「W350計画」、環境木化都市を実現へ

住友林業株式会社の中嶋 一郎理事 筑波研究所長
――「W350計画」とは何でしょうか?
中嶋 一郎氏(以下、中嶋) 当社は、今年で創業329年目を迎えました。そして、創業から350周年を迎える2041年には、”木の価値を高める”技術で世界一となり、世界に冠たる企業となることを目指しています。この目標を多くの方々に具体的にご理解いただくために策定したものが「W350計画」です。
当社は創業時から再生可能な自然素材である木を活用し、持続可能な社会の実現を目指してきました。その中で建築の世界においては可能な限り木造建築物を多く建て、木材で二酸化炭素を吸収・固定し街に森をつくっていきたい。これを我々は「環境木化都市」と呼んでいます。

「W350計画」のイメージ図
――「W350計画」の進捗状況は。
中嶋 「W350計画」の発表からほぼ2年半が経過しました。14階建てのビルを建てる際には、2時間火にさらされても構造躯体に影響を及ぼさない部材が必要ですが、これが15階建てビルとなると、3時間耐火構造部材が必要になります。
現在、当社では2時間耐火構造部材については大臣認定のための試験に合格し、3時間耐火構造部材についても既にメドがついています。また、具体的には申し上げられませんが、100クラスのハイブリッド木造建築の構造関係に関しても、検討を行っている段階です。
実証実験も進んでおり、2019年10月には15mを超える木造ビル「筑波研究所新研究棟」が完成し、350mの木造超高層建築物を実現するためのさまざまな要素技術を導入し、基礎的な検証をしました。
この新研究棟を礎と位置づけ、現在は具体的な第一歩として、20~30m級のハイブリッド木造建築を施工するための土地も探しており、こちらもほぼメドがつきつつあります。
――要素技術のポイントは。
中嶋 高さ350mの超高層建築物を、純粋な木造で実現できるとは考えていません。適材適所の考えで、木を中心にしつつ、必要な部分は鋼材やRCを配置する想定です。主材料の組み合わせや、組み合わせた部材同士をいかにより強くコネクションするかが、この計画の要素技術になり、現在はそれぞれ動きの異なる主材料同士を合わせての挙動試験を実施し、強度の分析を行っている段階です。

完成した「筑波研究所新研究棟」でさまざまな要素技術を導入
かつ、外部周りに対しても、木と緑を活かすための緑化技術を導入します。
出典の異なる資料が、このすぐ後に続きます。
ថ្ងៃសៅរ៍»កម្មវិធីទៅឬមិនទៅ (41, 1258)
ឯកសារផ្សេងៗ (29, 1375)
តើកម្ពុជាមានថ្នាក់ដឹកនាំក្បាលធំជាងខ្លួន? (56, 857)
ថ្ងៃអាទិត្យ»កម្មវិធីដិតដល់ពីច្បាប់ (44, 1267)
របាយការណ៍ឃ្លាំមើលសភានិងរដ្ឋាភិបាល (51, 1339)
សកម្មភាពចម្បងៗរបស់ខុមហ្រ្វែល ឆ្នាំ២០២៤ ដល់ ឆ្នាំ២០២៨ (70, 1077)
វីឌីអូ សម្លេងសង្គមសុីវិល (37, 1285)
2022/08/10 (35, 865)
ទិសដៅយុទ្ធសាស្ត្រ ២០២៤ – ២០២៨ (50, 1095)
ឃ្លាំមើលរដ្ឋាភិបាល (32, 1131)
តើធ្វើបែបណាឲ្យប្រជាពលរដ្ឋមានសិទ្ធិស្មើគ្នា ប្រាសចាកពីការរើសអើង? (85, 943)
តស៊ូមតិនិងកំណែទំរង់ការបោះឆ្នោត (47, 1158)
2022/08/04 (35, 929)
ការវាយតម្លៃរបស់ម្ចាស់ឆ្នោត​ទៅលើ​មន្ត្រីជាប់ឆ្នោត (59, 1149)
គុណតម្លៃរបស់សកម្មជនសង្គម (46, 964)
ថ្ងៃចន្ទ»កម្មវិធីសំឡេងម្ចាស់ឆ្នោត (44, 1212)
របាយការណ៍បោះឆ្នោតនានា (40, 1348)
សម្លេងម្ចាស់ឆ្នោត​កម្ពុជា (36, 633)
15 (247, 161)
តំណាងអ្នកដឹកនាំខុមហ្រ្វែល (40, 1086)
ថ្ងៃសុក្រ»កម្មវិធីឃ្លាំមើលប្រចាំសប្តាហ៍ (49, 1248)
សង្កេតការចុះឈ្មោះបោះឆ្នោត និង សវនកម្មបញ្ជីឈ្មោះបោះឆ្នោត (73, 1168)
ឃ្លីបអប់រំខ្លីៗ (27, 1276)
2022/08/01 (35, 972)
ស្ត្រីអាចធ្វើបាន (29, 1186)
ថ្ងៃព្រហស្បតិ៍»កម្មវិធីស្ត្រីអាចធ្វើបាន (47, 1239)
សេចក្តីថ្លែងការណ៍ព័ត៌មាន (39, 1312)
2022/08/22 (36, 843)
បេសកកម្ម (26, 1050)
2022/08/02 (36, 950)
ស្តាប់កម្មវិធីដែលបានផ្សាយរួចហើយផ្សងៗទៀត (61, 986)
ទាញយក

たとえば、昨今では温暖化の影響でゲリラ豪雨やモンスター台風が日本を襲うなど、大変厳しい気象状況に晒されていますが、100mや350mでの植栽の施工方法を机上の計算数値をもとに検討しています。現在、15mの新研究棟で植栽の要素技術を実用化し、今度は20~30m級の建築物でブラッシュアップし、確認していく予定です。